Supplied data »
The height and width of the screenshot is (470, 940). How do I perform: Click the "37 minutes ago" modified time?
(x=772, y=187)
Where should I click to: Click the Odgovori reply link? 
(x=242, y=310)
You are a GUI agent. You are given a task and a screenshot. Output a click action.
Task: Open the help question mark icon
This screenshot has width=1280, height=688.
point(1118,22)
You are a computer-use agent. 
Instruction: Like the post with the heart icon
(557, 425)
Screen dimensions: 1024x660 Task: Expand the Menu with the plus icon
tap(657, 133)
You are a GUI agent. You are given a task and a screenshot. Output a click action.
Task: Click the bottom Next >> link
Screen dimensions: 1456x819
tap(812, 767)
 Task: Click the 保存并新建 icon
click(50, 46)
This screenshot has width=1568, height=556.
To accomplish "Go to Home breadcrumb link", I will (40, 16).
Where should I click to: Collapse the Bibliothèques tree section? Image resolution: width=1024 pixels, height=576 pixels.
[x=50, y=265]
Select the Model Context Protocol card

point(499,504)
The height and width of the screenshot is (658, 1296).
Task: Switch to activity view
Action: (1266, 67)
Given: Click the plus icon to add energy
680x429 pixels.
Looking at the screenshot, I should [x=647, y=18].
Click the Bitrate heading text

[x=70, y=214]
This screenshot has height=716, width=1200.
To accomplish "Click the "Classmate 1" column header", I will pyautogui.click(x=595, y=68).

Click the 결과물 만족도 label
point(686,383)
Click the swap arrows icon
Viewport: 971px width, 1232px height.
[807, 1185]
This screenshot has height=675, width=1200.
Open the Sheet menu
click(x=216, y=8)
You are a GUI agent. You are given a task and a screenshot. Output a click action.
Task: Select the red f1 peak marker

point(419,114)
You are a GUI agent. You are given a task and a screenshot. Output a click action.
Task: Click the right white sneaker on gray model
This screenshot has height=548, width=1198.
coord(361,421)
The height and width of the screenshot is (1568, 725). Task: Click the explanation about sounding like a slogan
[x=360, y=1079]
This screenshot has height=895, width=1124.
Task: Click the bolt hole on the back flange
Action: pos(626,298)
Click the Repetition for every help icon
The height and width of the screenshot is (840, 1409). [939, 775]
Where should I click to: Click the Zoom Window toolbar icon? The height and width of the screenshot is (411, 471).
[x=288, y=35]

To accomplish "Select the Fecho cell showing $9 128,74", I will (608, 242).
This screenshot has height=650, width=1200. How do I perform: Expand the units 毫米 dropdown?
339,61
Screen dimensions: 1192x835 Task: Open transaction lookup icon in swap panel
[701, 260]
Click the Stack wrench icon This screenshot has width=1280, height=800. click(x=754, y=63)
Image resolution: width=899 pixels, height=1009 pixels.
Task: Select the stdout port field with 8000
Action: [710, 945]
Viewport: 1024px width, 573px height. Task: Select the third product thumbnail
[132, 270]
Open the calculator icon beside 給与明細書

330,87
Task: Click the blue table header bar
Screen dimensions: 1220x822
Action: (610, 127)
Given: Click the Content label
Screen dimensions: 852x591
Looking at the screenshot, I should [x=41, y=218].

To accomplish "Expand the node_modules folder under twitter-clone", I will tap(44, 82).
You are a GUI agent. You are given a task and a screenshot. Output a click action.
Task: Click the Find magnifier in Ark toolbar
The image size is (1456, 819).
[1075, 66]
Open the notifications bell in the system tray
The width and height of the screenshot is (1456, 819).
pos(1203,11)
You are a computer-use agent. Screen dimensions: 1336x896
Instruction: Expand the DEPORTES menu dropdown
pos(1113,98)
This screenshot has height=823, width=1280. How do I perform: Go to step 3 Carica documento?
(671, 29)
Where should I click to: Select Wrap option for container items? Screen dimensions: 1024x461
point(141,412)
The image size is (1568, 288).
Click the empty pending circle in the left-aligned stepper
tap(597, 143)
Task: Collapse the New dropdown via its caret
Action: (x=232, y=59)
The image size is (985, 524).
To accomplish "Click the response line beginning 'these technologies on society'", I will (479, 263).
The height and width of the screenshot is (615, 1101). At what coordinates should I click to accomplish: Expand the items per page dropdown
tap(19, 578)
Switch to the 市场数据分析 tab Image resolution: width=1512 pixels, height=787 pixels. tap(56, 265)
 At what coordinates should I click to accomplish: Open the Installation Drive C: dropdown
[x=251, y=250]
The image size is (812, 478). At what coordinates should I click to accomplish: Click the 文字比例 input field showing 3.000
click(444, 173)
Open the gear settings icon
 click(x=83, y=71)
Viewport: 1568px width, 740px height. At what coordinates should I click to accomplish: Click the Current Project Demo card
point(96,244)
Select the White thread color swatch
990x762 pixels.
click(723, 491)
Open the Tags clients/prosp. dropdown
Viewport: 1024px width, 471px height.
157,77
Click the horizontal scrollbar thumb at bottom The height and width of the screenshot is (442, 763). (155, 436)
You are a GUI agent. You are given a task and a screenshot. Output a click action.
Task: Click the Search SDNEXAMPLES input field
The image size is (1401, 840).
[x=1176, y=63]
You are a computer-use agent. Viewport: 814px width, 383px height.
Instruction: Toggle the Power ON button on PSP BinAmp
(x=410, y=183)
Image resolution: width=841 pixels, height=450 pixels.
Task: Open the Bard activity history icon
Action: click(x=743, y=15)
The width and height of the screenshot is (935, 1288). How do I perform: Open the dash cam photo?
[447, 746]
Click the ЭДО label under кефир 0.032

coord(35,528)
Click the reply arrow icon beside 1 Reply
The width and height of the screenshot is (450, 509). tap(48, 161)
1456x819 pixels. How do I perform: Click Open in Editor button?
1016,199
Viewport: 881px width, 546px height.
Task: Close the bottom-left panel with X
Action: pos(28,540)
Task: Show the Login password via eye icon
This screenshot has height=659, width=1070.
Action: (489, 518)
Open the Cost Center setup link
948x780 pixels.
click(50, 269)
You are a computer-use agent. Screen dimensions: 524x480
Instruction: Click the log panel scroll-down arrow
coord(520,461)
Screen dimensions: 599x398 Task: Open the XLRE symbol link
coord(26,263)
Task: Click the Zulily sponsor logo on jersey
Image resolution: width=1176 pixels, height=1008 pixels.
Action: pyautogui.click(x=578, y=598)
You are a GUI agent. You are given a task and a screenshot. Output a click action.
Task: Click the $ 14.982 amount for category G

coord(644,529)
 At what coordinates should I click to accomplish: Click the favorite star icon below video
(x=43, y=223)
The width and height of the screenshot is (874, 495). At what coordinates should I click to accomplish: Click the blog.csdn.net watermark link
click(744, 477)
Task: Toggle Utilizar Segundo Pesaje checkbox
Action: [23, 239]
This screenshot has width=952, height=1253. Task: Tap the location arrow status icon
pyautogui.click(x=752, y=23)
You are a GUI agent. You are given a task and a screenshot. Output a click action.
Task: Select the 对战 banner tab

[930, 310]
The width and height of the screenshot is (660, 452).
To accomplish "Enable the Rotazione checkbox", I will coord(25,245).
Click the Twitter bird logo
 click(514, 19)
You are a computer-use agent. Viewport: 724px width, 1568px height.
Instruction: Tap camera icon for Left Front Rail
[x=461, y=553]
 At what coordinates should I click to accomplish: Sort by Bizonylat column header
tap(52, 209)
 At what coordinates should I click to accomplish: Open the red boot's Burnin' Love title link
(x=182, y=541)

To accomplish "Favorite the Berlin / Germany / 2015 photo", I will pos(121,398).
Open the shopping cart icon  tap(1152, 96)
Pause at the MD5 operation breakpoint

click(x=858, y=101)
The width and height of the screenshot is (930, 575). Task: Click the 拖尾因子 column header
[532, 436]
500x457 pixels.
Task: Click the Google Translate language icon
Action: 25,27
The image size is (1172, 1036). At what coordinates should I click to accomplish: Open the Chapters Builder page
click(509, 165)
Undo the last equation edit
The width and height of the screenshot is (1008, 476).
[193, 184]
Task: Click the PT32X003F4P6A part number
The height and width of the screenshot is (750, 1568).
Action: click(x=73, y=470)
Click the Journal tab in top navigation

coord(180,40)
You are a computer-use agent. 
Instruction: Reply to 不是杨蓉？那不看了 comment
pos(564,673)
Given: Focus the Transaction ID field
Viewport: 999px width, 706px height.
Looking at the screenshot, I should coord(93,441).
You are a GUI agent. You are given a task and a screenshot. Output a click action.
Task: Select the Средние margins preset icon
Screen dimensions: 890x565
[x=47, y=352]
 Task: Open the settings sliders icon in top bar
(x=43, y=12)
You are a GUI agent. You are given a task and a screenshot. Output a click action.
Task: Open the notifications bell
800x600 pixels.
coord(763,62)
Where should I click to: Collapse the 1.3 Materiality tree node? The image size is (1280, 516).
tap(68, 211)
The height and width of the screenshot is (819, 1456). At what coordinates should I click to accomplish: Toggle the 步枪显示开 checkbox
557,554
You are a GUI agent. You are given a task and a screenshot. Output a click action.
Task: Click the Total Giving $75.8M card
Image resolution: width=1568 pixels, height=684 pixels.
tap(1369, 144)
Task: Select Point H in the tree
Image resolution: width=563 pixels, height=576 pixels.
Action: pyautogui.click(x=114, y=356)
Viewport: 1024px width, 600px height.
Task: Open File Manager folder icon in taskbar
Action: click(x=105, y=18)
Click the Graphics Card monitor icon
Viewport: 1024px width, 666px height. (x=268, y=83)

What is required » Copy out, with no changes, the lines of the listing above from the line containing "Given: Focus the Transaction ID field" through the line containing "coord(763,62)", including both of those lines.

The completed task »
Given: Focus the Transaction ID field
Viewport: 999px width, 706px height.
Looking at the screenshot, I should coord(93,441).
You are a GUI agent. You are given a task and a screenshot. Output a click action.
Task: Select the Средние margins preset icon
Screen dimensions: 890x565
[x=47, y=352]
 Task: Open the settings sliders icon in top bar
(x=43, y=12)
You are a GUI agent. You are given a task and a screenshot. Output a click action.
Task: Open the notifications bell
800x600 pixels.
coord(763,62)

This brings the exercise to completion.